Gerade im Vergleich mit Louis Andriessen wird diese Eigenart deutlich. Louis Andriessen zielte auf ästhetische Radikalität, Ensembleklang, politische Energie und strukturelle Härte. Jurriaan Andriessen dagegen war ein musikalischer Erzähler, Gestalter, Szeniker und Medienpraktiker. Seine Kunst wirkt dort am stärksten, wo Musik eine Funktion erfüllen muss, ohne bloß funktional zu werden: im Theater, in Filmen von Fons Rademakers, in der Fernsehoper, in Balletten, in Blasorchesterwerken, in Festmusiken und in Werken wie Time Spirit, die Musik, Bild, Bühne, Tanz und neue Klangtechnik miteinander verbinden.
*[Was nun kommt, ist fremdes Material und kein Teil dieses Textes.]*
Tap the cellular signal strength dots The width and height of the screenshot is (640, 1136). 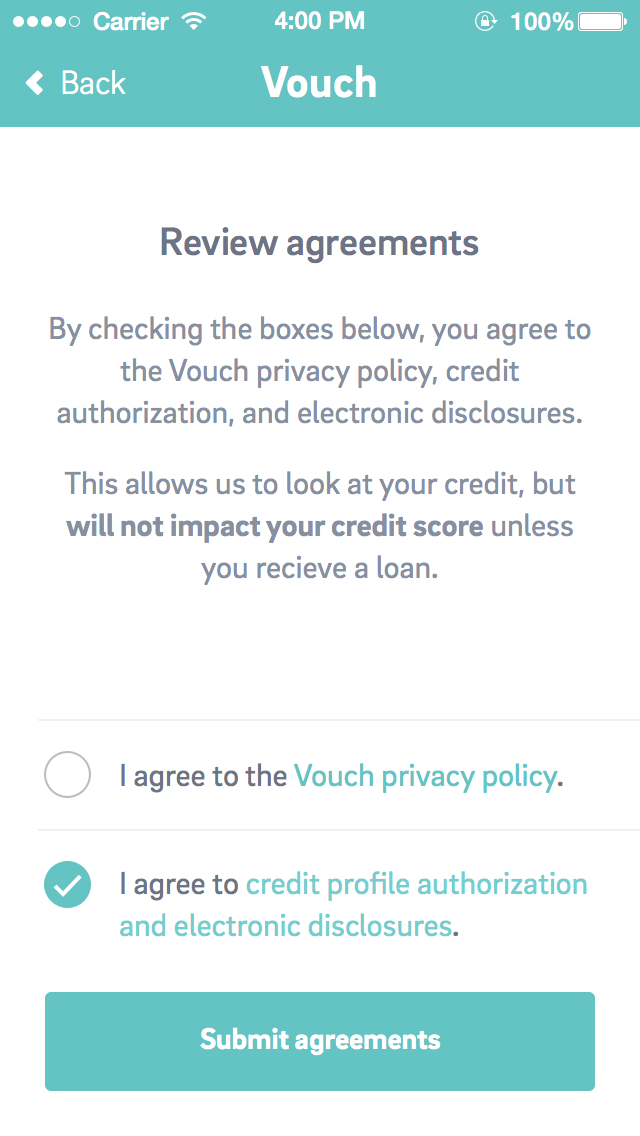click(46, 21)
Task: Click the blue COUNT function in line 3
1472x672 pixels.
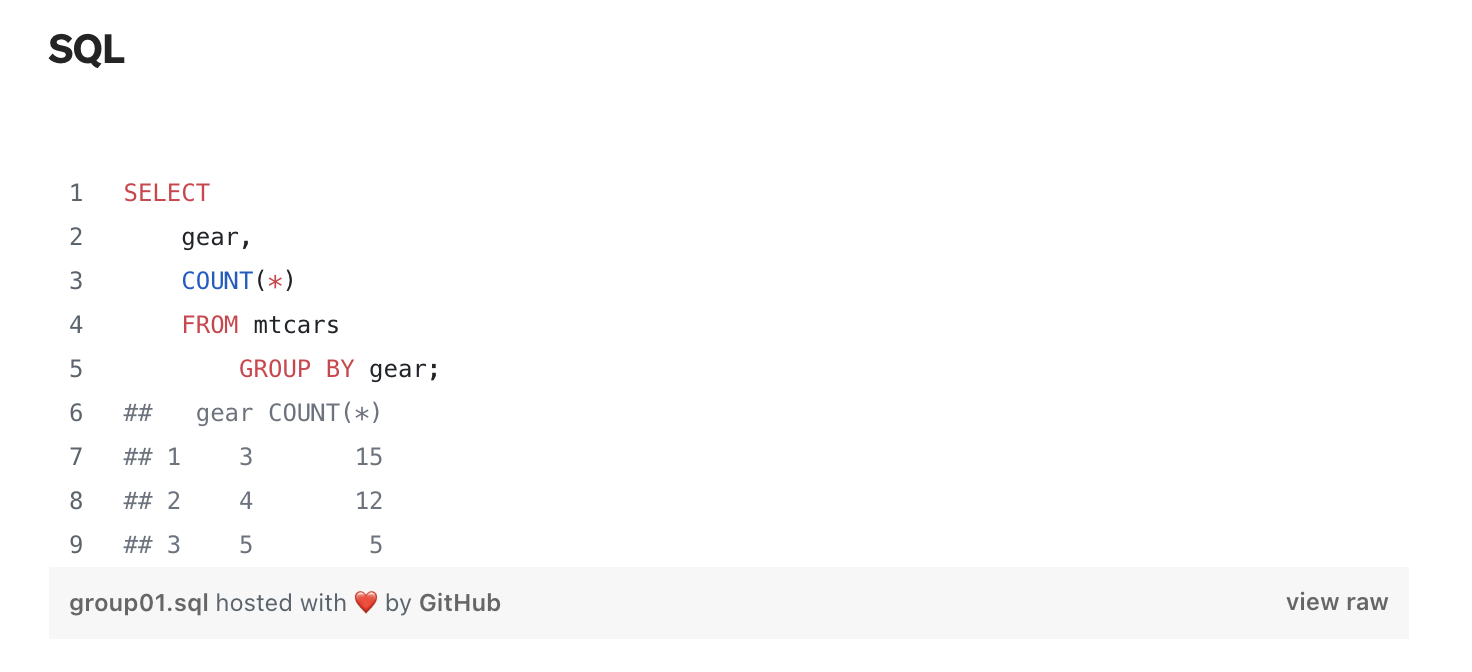Action: click(217, 281)
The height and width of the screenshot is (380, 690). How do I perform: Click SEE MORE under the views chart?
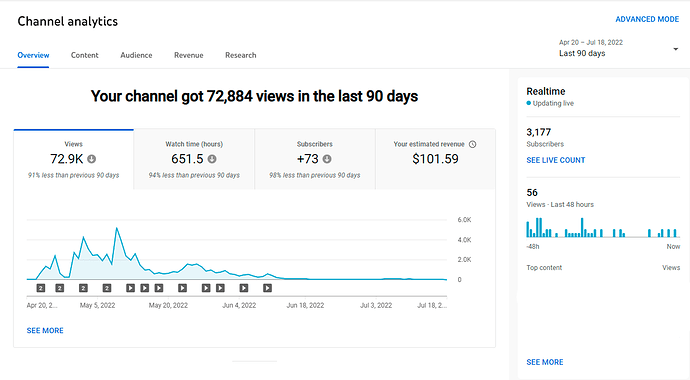(45, 330)
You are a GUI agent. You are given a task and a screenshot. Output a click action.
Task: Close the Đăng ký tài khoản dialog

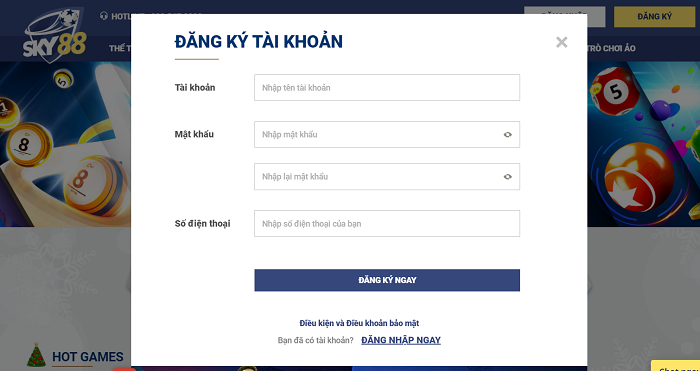pos(562,42)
Ein weiteres kulturgeschichtliches Feld ist die niederländische Blasmusik. Das Blasorchester, die Harmonie- und Fanfaretradition besitzen in den Niederlanden eine starke soziale und regionale Verwurzelung. Andriessen nahm diese Gattung ernst. Werke wie Symphony No. 2 für Blasorchester, Rococo Concerto, Sinfonia Il Fiume, Dynamic Overture, Overture for an Imaginary Play oder Entrata della Regina zeigen, dass Blasorchester bei ihm nicht nur Gebrauchsmusik für feierliche Anlässe ist, sondern ein eigenständiger Klangkörper mit theatraler und farblicher Potenz.
Schließlich gehört Andriessen zur Geschichte der musikalischen Öffentlichkeit im Zeitalter der Massenmedien. Seine Musik zu De Fabeltjeskrant, seine Filmmusik zu De Aanslag, seine Fernseh- und Bühnenarbeiten und seine elektronischen Experimente zeigen, dass er die Verschiebung der Musik aus dem Konzertsaal in das audiovisuelle Medium nicht nur begleitete, sondern produktiv gestaltete. Gerade deshalb ist er für ein Kulturlexikon wichtig: Er steht für den Komponisten als medienübergreifenden Kulturarbeiter.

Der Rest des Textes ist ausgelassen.